Stored data:
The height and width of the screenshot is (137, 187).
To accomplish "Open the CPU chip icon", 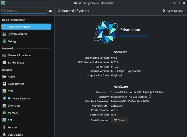I will click(x=5, y=91).
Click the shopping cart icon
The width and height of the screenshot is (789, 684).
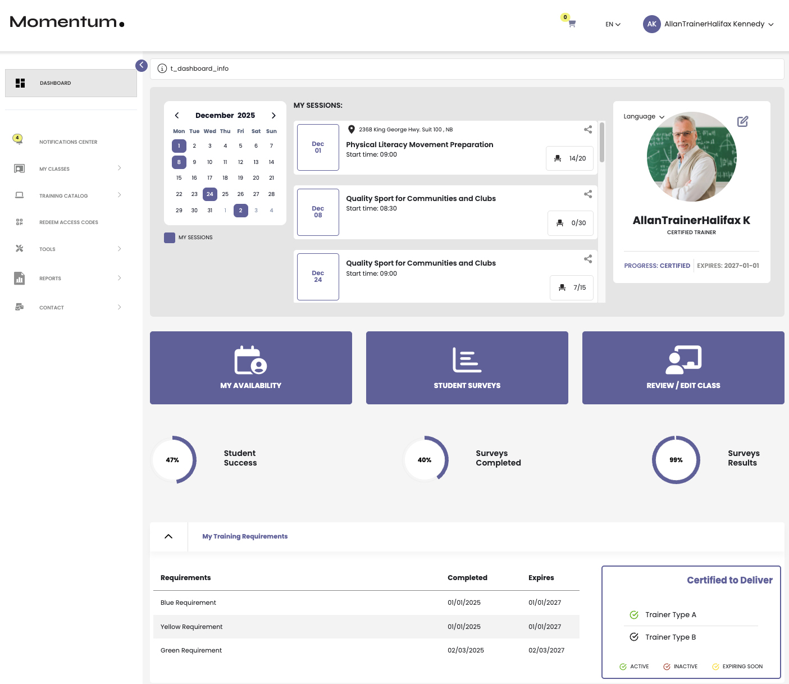pos(571,24)
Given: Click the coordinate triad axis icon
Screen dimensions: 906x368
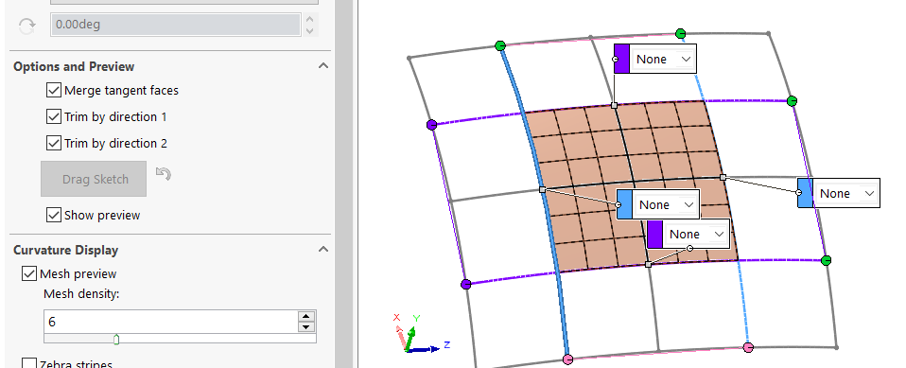Looking at the screenshot, I should [x=416, y=334].

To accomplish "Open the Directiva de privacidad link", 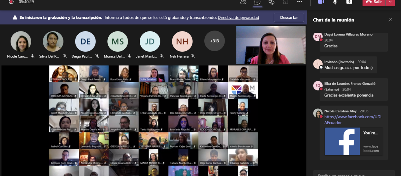I will point(238,18).
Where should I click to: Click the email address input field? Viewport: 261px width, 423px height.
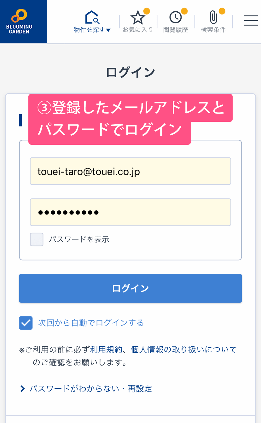pyautogui.click(x=131, y=171)
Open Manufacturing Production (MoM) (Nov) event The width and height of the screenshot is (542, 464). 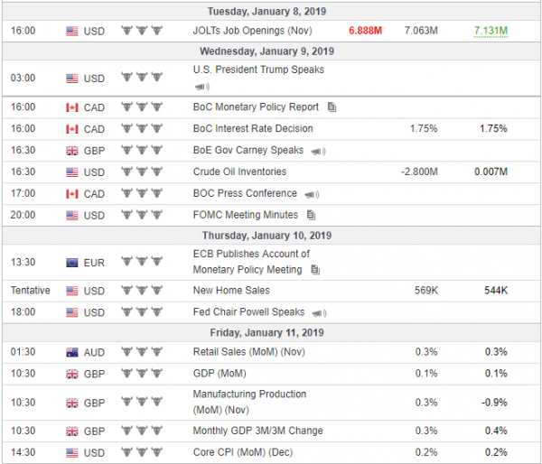tap(249, 402)
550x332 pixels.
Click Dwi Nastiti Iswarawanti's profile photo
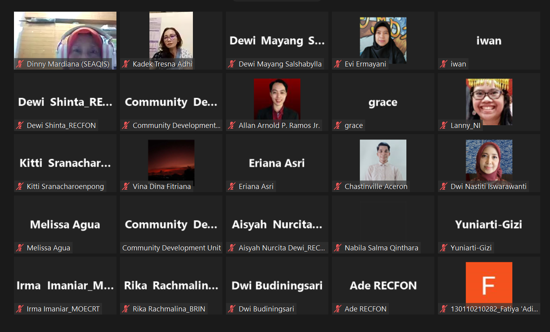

GOAL OF THE EXERCISE
Your task is to transcribe, exactly and without additions, every line from the one that contains "550x332 pixels." to the end of the entries above, both included. Omit all pictures.

ANSWER TO THIS TASK
550x332 pixels.
Click Dwi Nastiti Iswarawanti's profile photo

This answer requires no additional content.